In lieu of an abstract, here is a brief excerpt of the content:

  • Historicizing Body KnowledgeWomen's Liberation, Self-Help, and Menstrual Representation in the 1970s
  • Jennifer Nelson (bio)

[Woman] is simply what man decrees; thus she is called "the sex," by which is meant that she appears essentially to the male as a sexual being. For him she is sex—absolute sex, no less.

—Simone de Beauvoir

Many feminists who embraced Women's Liberation grew up in a culture saturated with messages like the one captured by Simone de Beauvoir in 1953.1 They criticized this monolithic representation of woman as "the sex" and exposed a historically and socially hegemonic tradition of Western art and visual culture that affirmed heterosexual men's pleasure in looking at women's sexed bodies.2 According to Laura Mulvey, narrative cinema, in particular, represented heterosexual male desire and point-of-view as a universal and disembodied truth that affirmed men's power over women. She termed this universalizing perspective "the male gaze" in an influential essay published in 1975, which exposed gendered power relations rooted in a visual system based on a phallocentric understanding of the meaning of sexual difference. Mulvey argued (via Freudian psychoanalytic theory) that the "patriarchal unconscious"—and the roots of women's oppression—rested on the representation of woman's "real lack of a penis."3 Mulvey also maintained that transforming patriarchy depended upon both exposing the patriarchal system of representation that rested on interpretations of women as the "other" and inferior sex and constructing new feminist self-representations rooted in women's own experiences of their sexed bodies.

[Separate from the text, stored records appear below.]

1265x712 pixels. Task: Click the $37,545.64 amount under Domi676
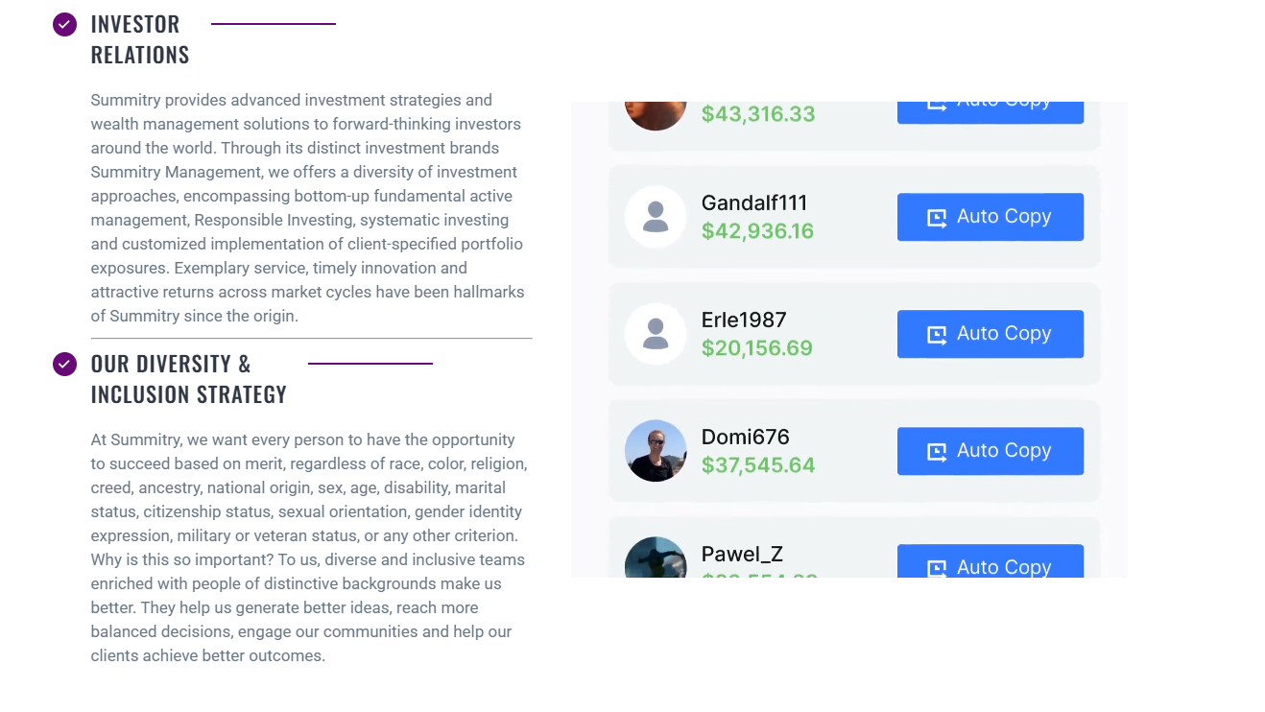click(758, 465)
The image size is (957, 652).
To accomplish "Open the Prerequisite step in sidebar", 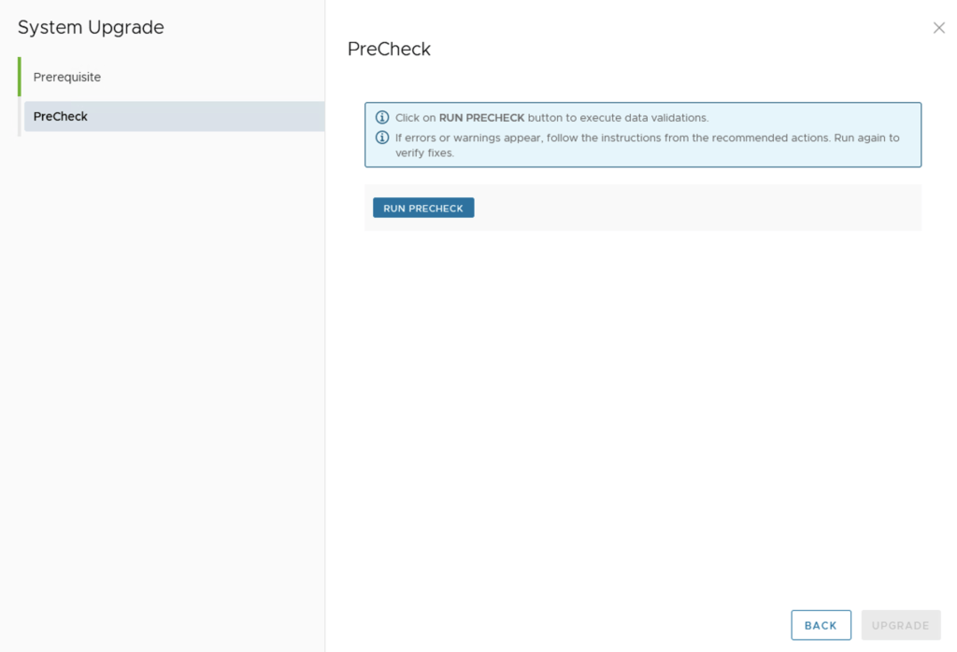I will click(x=67, y=77).
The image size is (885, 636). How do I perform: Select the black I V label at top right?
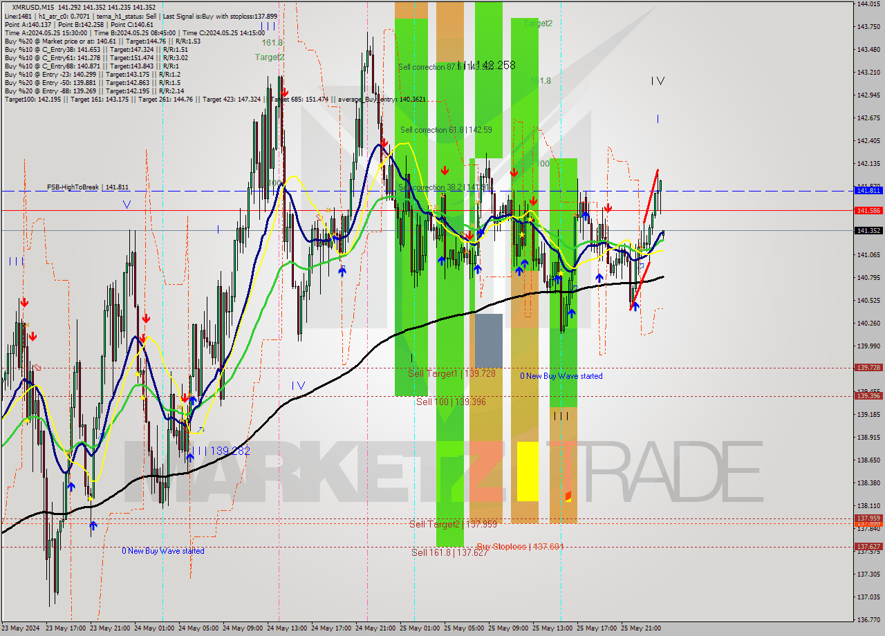(657, 82)
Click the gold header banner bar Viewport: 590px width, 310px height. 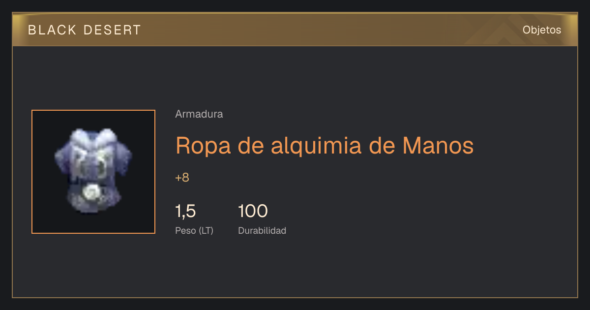point(295,30)
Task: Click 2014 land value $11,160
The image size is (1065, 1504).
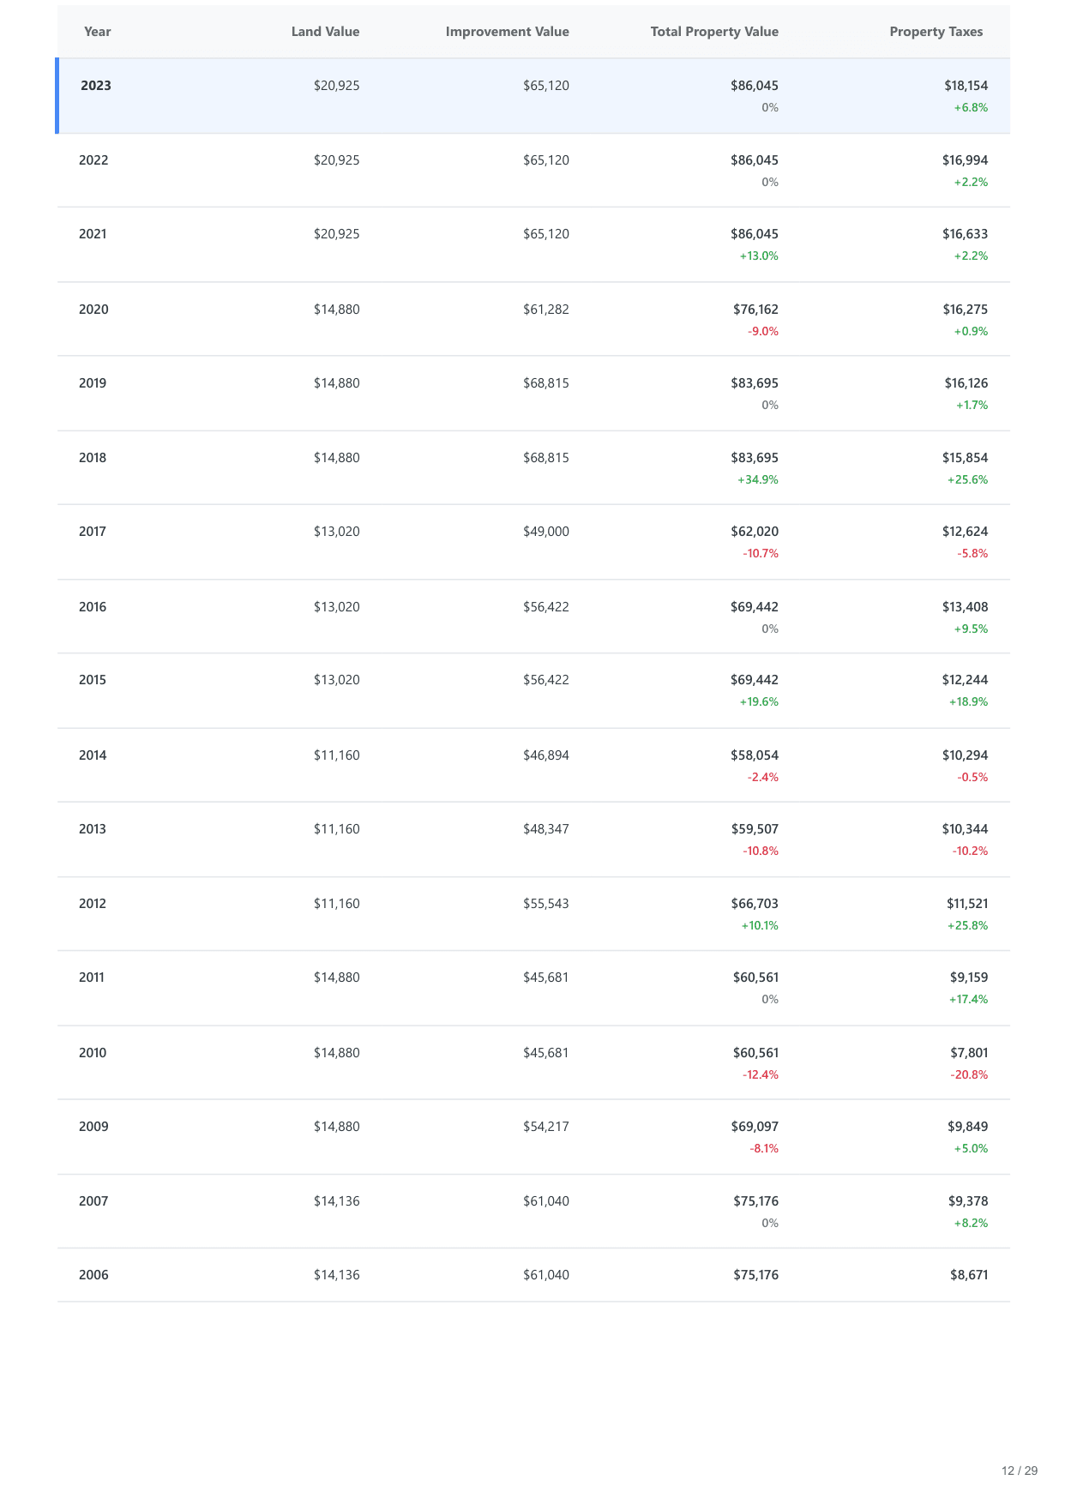Action: coord(336,755)
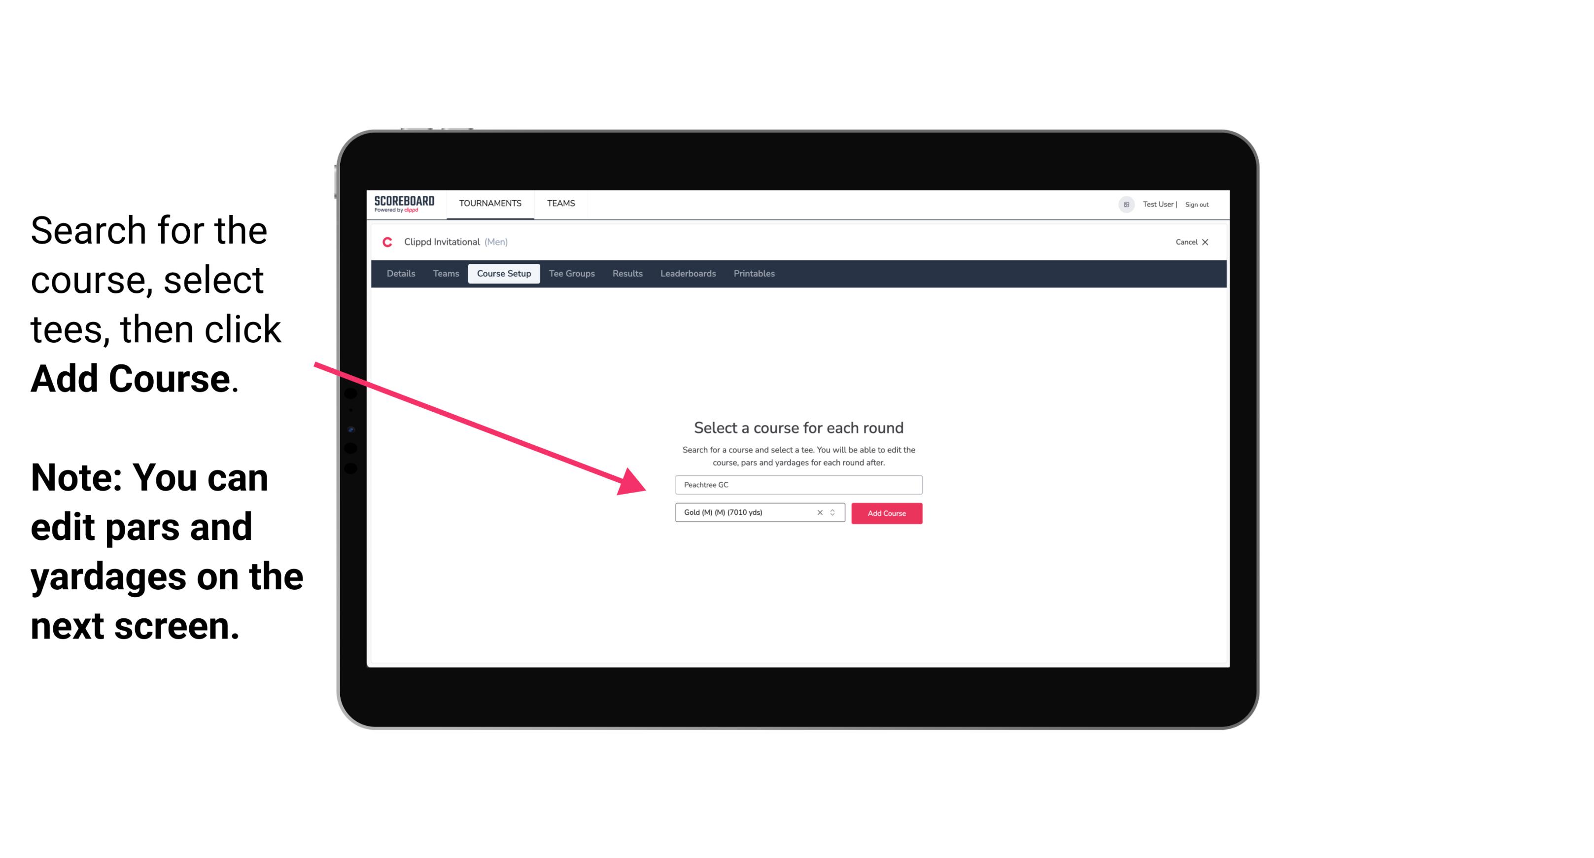Click the TEAMS navigation icon

559,202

This essay focuses on feminist activists and artists of the Women's Liberation Movement of the 1970s—women's health movement feminists and two experimental feminist filmmakers, one of whom also took part in the feminist women's health movement—who criticized the hegemony of the [End Page 39] "male gaze." These activists and artists created self-representations of their own embodied experiences, or what I have termed "body knowledge." As the women who populate my essay were similarly situated as white, I also explore how white 1970s feminist activists and artists grappled with how to represent women's textured and heterogeneous experiences. The women I write about in this essay struggled to forge a feminism that represented common experiences of oppression among women but also revealed the complexity and heterogeneity of women's experiences of oppression. I believe that a failure to recognize the 1970s feminist effort to attend to women's similarities and their differences has set the stage for popular critics of Women's Liberation of the 1970s to mark the movement ahistorically as "white" even though many white women addressed differences among women. Furthermore, women of color, working-class women, and lesbians were active as feminists in the 1970s and critical of racism, classism, and heterosexism within Women's Liberation during the same period.4 Thus I use this essay to understand Women's Liberation activists' representation of their bodies as politically powerful for them in their historical context, although their politics had both empowering and marginalizing effects.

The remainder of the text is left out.